Put the lines below, from the first one through the line containing "database transactions (174, 414)", inclusive, into a numbered list, leaving out any blank lines.
★ ★ ★ ★
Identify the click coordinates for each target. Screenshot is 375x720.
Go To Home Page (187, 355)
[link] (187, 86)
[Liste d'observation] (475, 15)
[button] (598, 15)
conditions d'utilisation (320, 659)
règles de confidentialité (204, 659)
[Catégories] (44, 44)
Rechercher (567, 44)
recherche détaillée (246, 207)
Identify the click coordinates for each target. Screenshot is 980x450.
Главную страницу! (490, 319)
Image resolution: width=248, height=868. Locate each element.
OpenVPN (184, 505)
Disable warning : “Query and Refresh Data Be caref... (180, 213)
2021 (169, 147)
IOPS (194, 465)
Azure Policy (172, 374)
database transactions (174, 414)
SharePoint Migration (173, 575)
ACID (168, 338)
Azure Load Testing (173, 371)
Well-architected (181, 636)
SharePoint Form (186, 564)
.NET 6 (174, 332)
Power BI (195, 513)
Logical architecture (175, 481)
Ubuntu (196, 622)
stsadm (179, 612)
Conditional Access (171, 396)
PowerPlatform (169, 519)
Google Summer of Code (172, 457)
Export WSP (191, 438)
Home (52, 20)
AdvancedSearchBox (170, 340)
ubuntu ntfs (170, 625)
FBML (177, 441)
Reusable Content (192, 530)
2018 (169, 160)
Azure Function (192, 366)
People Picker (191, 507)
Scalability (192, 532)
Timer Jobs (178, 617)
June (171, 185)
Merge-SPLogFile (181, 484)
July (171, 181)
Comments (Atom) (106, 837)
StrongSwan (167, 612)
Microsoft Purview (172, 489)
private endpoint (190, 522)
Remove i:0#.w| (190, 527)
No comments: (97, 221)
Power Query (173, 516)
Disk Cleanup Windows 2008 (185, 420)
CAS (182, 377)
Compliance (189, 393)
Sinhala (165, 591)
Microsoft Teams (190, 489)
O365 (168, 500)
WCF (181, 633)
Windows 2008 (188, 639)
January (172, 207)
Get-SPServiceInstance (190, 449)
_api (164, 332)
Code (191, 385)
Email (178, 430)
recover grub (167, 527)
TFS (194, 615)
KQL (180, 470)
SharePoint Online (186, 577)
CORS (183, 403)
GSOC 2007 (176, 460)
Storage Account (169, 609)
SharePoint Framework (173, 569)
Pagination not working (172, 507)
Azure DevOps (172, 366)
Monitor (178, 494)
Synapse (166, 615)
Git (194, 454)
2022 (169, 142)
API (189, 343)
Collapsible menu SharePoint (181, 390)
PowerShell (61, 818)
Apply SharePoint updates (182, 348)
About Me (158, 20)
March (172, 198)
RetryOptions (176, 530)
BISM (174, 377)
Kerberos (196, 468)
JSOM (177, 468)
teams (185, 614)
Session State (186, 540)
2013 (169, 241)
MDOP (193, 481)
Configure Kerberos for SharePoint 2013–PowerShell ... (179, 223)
★ ★ ★ ★
#### [Response to the exercise]
1. Identify the click coordinates for each target. Screenshot is 375x720.
2. Go To Home Page (187, 355)
3. [link] (187, 86)
4. [Liste d'observation] (475, 15)
5. [button] (598, 15)
6. conditions d'utilisation (320, 659)
7. règles de confidentialité (204, 659)
8. [Catégories] (44, 44)
9. Rechercher (567, 44)
10. recherche détaillée (246, 207)
11. Identify the click coordinates for each target. Screenshot is 980x450.
12. Главную страницу! (490, 319)
13. Image resolution: width=248, height=868. Locate each element.
14. OpenVPN (184, 505)
15. Disable warning : “Query and Refresh Data Be caref... (180, 213)
16. 2021 (169, 147)
17. IOPS (194, 465)
18. Azure Policy (172, 374)
19. database transactions (174, 414)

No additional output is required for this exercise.